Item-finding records
+++
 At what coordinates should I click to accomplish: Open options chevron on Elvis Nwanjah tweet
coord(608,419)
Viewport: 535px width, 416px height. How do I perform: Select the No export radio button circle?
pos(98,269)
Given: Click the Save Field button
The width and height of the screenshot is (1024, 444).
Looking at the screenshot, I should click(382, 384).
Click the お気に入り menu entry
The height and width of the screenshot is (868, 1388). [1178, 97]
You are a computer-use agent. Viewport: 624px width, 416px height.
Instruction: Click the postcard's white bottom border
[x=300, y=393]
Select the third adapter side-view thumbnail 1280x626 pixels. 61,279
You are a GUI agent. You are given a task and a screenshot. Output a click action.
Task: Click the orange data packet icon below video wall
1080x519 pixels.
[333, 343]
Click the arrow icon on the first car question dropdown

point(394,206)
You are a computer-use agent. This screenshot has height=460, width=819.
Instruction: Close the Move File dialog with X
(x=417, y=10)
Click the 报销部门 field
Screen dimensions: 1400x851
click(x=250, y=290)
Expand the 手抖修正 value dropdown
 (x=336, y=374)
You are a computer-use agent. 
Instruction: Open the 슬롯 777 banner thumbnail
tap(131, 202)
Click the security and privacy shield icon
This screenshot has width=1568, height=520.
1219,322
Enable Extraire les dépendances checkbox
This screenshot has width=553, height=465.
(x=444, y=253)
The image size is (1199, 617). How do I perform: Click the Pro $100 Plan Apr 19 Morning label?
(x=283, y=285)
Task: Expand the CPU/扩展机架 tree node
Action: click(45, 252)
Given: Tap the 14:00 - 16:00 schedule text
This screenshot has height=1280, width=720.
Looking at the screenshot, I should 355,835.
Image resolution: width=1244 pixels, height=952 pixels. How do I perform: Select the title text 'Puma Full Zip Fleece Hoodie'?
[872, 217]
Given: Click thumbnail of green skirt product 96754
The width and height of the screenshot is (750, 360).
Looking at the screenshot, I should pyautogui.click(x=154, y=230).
+++
▶ **EXERCISE GOAL**
Return each line of the items above that contains the word "Open".

▶ **OUTPUT OF THE TASK**
 At what coordinates should I click to accomplish: Open options chevron on Elvis Nwanjah tweet
Instruction: Open the 슬롯 777 banner thumbnail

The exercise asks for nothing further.